- _Görevler_
A) Zekâtın dağıtımıyla ilgili metinde "Zekât gelirinden dinin" ifadesinden başlayıp "çıktığı anlamına gelir." ifadesinde biten bölümü, "ihtiyaç sahiplerine" yerine "yoksullara" koyarak yeniden yazın.
B) Zekâtın dağıtımıyla ilgili metni iki cümleyle özetleyin.

- _Belge_
Zekât gelirinden dinin genel maksat ve hedefleri için de fon ayrılmış olması,
İslâm'ın hayatı bir bütün olarak görmesinin tabii sonucudur. Öncelik
ve ağırlığın ihtiyaç sahiplerine verilmiş olması ise, toplum huzur ve mutluluğunun
fertlerin teker teker mutlu ve huzurlu oluşundan geçtiği, toplumun
her bir üyesinin ayrı bir değer olarak kabul edilip insana saygı ilkesinin ön
plana çıktığı anlamına gelir.

B) ZEKÂTIN DAĞITIM USULÜ

Zekâtın, ilgili âyette geçen ve yukarıda açıklanan sekiz sınıfa verilmesi
gerektiği fakihler arasında genel kabul görmüş, fakat zekât gelirinin bu sekiz
gruba nasıl dağıtılacağı, grupların payının eşit olmasının gerekip gerekmediği
tartışmalı kalmıştır.

Hanefî ve Mâlikî fakihleri ile Ahmed b. Hanbel'den nakledilen bir görüşe
göre, zekât mükellefi zekâtını bunların her birine verebileceği gibi, sadece bir
sınıfa da ödeyebilir. Bu fakihlere göre zekâtın sarf yerlerinden söz eden âyet,
zekâtta her bir grubun ayrı ayrı ve eşit hakkı olduğunu ve bunlar arasında
bölüştürülmesi gerektiğini açıklamak için değil, zekâtın bu yerlere verilebileceğini
açıklamak içindir.

Şâfiîler'e göre zekât, sahibi veya vekili tarafından dağıtılıyorsa, zekât
işinde çalışanlar (el-âmilîn) dışında yedi sınıftan bulunabilenlere eşit olarak
dağıtılmalı ve her sınıftan en az üç kişiye verilmelidir. Çünkü âyette zekât
verilecek sınıfların ayrı ayrı hak sahibi oldukları belirtilmek istenmiştir.
Ahmed b. Hanbel'den de bu yönde bir görüş rivayet edilmektedir.

Ayrıca âyette sekiz grup insanın sayılması, bunların dışında kimseye zekât
verilip verilemeyeceği tartışmasını da gündeme getirmiştir. Fakihlerin çoğunluğuna
ve İslâm hukukunun klasik doktrinine göre âyet, zekâtı kendine has nitelikleri
bulunan özel bir hak/ödeme sayıp sadece bu sınıflara tahsis etmekte, diğer
harcama alanlarını ve ihtiyaç sahiplerini ise başka tür tahsilâtlara ve ödemelere
bırakmakta, bu nedenle zekâtın bu sayılan alanların dışında bir yere harcanması
câiz görülmemektedir. Günümüzde müslüman toplumların alacağı yeni şekle de
bağlı olarak zekâta daha geniş bir işlev kazandırmak isteyen bazı âlimlerin anlayışı
ise, âyetin geniş yorumlanması, sayılan sekiz sınıfın hemen hemen her toplumdaki
âcil ihtiyaç sahiplerini örneklendirmeyi amaçladığı, benzer ihtiyaç sahiplerinin
ve kamu yararı taşıyan alanların da zekâtın sarf yeri kapsamına alınabileceği
yönündedir. Âyette sayılan "müellefe-i kulûb" ve "fî sebîlillâh" kavramlarına
geniş yorum getirenler de dolaylı olarak benzeri bir sonuca varmaktadır.

(Kayıtlı girdiler)

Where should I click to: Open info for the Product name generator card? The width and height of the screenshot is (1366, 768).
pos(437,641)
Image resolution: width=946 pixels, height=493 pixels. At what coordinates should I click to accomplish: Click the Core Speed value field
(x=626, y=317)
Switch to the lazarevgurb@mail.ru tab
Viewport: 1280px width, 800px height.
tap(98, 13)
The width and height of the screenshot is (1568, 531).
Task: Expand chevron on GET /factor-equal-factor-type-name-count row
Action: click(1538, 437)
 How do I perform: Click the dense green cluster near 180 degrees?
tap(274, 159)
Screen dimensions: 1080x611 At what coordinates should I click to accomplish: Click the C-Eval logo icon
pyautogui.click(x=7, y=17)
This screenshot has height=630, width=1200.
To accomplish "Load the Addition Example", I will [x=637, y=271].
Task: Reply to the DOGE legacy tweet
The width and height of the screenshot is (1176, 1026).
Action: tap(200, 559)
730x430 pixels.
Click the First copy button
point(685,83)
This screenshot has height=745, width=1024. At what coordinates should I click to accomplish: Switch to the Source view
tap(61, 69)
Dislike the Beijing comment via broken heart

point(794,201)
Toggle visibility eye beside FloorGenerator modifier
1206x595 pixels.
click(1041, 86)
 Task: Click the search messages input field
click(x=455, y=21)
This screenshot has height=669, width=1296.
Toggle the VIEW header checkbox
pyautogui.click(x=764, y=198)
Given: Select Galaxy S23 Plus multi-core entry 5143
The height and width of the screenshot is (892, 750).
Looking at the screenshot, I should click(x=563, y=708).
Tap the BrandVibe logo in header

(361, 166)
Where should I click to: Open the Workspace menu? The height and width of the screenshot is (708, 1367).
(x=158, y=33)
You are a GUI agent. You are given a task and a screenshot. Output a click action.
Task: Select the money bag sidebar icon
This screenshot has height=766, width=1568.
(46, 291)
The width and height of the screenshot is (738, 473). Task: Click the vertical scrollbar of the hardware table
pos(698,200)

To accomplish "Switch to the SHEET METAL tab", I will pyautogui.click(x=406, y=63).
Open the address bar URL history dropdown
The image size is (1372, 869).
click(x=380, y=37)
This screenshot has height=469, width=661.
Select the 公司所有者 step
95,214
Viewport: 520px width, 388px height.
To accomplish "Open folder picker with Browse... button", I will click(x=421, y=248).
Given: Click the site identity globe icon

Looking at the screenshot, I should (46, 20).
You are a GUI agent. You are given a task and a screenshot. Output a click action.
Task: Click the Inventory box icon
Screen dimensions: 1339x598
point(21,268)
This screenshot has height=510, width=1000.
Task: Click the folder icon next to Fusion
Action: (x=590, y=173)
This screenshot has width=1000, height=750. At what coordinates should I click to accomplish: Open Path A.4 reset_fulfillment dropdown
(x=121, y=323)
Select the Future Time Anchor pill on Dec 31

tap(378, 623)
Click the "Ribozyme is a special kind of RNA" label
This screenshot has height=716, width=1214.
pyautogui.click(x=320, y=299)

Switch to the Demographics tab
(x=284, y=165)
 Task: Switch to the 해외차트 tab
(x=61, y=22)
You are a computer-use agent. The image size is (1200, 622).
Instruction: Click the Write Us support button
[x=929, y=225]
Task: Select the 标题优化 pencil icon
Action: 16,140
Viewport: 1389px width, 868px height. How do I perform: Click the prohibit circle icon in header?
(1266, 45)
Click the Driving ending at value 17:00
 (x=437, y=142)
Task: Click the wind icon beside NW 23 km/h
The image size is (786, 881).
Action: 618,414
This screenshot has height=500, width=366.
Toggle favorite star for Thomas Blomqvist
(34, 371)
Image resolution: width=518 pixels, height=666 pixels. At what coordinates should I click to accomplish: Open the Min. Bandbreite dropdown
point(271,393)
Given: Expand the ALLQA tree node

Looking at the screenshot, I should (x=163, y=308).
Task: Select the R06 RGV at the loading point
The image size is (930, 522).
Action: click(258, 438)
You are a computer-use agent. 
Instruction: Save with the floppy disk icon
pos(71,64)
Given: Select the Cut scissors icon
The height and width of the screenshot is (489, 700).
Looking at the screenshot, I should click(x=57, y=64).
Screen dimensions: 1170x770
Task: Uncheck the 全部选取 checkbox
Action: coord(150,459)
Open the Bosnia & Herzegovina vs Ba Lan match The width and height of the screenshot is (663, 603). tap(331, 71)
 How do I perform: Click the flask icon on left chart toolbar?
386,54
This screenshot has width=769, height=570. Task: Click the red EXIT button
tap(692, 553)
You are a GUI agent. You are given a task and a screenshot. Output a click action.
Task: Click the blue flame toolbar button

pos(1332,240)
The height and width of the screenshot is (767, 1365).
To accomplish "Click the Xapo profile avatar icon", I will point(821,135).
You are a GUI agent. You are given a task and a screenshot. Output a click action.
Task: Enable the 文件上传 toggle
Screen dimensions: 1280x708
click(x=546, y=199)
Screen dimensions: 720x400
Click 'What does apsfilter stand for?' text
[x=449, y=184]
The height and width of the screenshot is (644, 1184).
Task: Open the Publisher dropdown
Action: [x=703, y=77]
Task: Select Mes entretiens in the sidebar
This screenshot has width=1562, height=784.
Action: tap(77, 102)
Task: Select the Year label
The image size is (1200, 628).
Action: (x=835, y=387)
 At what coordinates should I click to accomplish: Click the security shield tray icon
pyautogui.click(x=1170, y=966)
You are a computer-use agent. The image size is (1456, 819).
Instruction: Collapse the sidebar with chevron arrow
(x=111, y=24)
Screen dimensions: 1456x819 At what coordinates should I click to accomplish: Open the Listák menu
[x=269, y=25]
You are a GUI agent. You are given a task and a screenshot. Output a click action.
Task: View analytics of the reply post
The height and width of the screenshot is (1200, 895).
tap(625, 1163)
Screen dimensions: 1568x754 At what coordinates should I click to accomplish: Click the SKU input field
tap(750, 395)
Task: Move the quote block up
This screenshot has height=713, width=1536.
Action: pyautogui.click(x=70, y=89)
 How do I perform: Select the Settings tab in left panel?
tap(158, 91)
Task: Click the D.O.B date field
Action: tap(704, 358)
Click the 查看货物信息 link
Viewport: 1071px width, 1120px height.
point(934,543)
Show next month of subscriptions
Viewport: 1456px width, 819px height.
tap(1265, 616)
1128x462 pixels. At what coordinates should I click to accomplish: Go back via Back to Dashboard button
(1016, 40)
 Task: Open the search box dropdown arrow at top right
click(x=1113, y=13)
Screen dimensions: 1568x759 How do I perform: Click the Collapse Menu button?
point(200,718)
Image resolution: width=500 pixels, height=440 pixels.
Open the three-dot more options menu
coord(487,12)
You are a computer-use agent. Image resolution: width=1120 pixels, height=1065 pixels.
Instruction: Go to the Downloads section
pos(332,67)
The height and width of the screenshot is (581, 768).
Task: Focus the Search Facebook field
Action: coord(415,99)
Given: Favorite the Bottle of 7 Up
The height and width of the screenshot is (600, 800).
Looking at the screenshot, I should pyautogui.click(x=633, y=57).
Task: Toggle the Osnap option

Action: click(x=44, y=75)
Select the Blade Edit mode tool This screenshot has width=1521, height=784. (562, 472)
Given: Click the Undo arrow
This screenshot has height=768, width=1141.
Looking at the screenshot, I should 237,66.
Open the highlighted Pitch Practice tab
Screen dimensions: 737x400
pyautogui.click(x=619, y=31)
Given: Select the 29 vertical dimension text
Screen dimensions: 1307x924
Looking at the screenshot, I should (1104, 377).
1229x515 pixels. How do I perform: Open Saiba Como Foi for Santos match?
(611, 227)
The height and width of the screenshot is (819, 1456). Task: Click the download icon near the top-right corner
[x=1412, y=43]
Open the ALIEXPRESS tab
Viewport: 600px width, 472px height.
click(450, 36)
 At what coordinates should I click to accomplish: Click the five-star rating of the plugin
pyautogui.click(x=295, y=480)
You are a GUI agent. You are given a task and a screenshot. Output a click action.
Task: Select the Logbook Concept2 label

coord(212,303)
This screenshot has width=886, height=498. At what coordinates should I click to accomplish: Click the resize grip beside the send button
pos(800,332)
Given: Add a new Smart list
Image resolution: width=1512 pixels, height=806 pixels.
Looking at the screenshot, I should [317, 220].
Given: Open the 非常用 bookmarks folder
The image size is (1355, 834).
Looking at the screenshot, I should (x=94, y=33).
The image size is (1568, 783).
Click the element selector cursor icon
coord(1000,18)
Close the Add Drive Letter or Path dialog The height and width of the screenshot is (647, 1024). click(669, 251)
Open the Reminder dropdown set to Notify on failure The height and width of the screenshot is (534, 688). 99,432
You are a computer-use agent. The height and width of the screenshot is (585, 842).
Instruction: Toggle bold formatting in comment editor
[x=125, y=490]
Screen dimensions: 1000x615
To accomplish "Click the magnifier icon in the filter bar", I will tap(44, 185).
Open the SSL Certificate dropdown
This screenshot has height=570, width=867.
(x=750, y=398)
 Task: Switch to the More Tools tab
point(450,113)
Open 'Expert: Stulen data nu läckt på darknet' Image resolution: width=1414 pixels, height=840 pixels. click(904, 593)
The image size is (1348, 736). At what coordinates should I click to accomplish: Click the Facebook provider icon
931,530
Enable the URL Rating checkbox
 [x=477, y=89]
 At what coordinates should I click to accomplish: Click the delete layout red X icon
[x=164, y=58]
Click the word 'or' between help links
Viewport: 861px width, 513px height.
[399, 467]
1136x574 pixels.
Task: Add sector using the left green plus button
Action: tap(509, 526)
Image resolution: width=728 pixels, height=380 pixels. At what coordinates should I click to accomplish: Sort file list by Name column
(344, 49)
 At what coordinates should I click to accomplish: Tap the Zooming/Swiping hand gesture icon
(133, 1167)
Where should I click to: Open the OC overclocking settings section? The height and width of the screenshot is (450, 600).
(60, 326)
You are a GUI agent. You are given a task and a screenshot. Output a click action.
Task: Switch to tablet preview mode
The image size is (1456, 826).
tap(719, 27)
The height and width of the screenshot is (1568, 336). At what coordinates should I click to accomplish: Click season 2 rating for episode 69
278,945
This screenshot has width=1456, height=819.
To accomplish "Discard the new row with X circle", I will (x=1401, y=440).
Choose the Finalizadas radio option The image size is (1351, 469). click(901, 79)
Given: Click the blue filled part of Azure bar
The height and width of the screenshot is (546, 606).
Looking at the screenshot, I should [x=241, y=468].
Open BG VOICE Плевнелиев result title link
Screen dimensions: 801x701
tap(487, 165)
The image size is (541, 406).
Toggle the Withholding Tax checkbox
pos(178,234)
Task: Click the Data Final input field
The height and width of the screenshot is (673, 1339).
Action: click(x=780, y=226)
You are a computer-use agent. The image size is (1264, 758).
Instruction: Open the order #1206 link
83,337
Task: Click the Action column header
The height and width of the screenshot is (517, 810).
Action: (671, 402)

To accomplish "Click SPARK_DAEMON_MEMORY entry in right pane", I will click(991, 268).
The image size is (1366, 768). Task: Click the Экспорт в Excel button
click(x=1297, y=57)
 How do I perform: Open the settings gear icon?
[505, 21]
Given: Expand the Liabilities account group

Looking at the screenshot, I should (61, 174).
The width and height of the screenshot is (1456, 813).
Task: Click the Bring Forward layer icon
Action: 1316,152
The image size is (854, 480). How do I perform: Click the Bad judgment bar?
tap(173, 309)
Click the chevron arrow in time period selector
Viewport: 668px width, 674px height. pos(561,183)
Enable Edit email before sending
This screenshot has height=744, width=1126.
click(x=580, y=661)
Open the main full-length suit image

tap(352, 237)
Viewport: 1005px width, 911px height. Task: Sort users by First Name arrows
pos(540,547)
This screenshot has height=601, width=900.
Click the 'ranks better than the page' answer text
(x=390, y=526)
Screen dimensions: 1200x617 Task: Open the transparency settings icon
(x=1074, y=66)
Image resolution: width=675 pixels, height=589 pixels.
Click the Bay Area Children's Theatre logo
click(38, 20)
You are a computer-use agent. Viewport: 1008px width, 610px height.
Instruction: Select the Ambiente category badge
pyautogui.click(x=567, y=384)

- _Sonuçlar_
A)
Zekât gelirinden dinin genel maksat ve hedefleri için de fon ayrılmış olması,
İslâm'ın hayatı bir bütün olarak görmesinin tabii sonucudur. Öncelik
ve ağırlığın yoksullara verilmiş olması ise, toplum huzur ve mutluluğunun
fertlerin teker teker mutlu ve huzurlu oluşundan geçtiği, toplumun
her bir üyesinin ayrı bir değer olarak kabul edilip insana saygı ilkesinin ön
plana çıktığı anlamına gelir.

B) Fakihler zekâtın âyette geçen sekiz sınıfa verilmesi gerektiğini genel olarak kabul etse de, gelirin bu gruplara nasıl dağıtılacağı tartışmalıdır: Hanefî ve Mâlikî fakihlerine göre zekât tek bir sınıfa da ödenebilirken, Şâfiîlere göre sahibi veya vekili dağıtıyorsa zekât işinde çalışanlar dışındaki yedi sınıftan bulunabilenlere eşit olarak verilmelidir. Fakihlerin çoğunluğu zekâtın sayılan alanların dışına harcanmasını câiz görmezken, bazı âlimler âyeti geniş yorumlayarak benzer ihtiyaç sahiplerini ve kamu yararı taşıyan alanları da zekâtın sarf yeri kapsamına almak ister.